Ce sondage confirme que les électeurs haïtiens devraient majoritairement plébisciter Manigat. Ce vote de défiance du pouvoir actuel devrait la placer face à Jude au deuxième tour le 16 janvier, soit à peine 4 jours après la commémoration de l'an 1 de Goudougoudou. Même s'il s'agit le vote du «moins pire», c'est peut-être là l'essentiel pour amorcer enfin un changement. Ce qui ne peut être que le meilleur pour ce pays.
Encore faudra-t-il passer l'écueil du deuxième tour, qui s'annonce tout aussi mouvementé que le premier. Le travail a déjà commencé dans la perspective d'un duel Manigat-Célestin. L'appui des candidats non élus s'avère en effet crucial. Et pourquoi pas ne pas intégrer dans le futur gouvernement les compétences évidentes de certains d'entre eux? Cela permettrait non seulement d'évincer les collabo aux postes-clés du pouvoir mais, dans le même temps, de consolider la position de Manigat.
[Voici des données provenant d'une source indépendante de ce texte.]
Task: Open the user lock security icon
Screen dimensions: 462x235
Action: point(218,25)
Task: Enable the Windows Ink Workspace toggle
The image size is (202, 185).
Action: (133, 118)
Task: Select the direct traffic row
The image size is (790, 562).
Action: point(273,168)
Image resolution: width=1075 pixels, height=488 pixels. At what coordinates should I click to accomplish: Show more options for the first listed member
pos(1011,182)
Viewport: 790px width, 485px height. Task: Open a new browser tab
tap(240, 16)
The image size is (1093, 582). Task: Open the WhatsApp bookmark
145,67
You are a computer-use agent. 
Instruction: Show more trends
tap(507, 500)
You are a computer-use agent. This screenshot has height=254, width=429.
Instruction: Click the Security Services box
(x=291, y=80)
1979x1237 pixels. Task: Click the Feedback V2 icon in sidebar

Car finalement, si aucun des 18 candidats à la présidentielle (Jude exclu en tant que représentant de la continuité d'une politique castratrice et destructrice de valeurs) n'a vraiment l'étoffe d'un président –d'ailleurs qui l'aurait dans un tel contexte?-, certaines de ces individualités mises en commun au service du pays autour d'une figure en rupture avec l'idéologie patriarcale dominante pourraient peut-être enfin permettre un petit miracle: celui de la délivrance de tout un peuple...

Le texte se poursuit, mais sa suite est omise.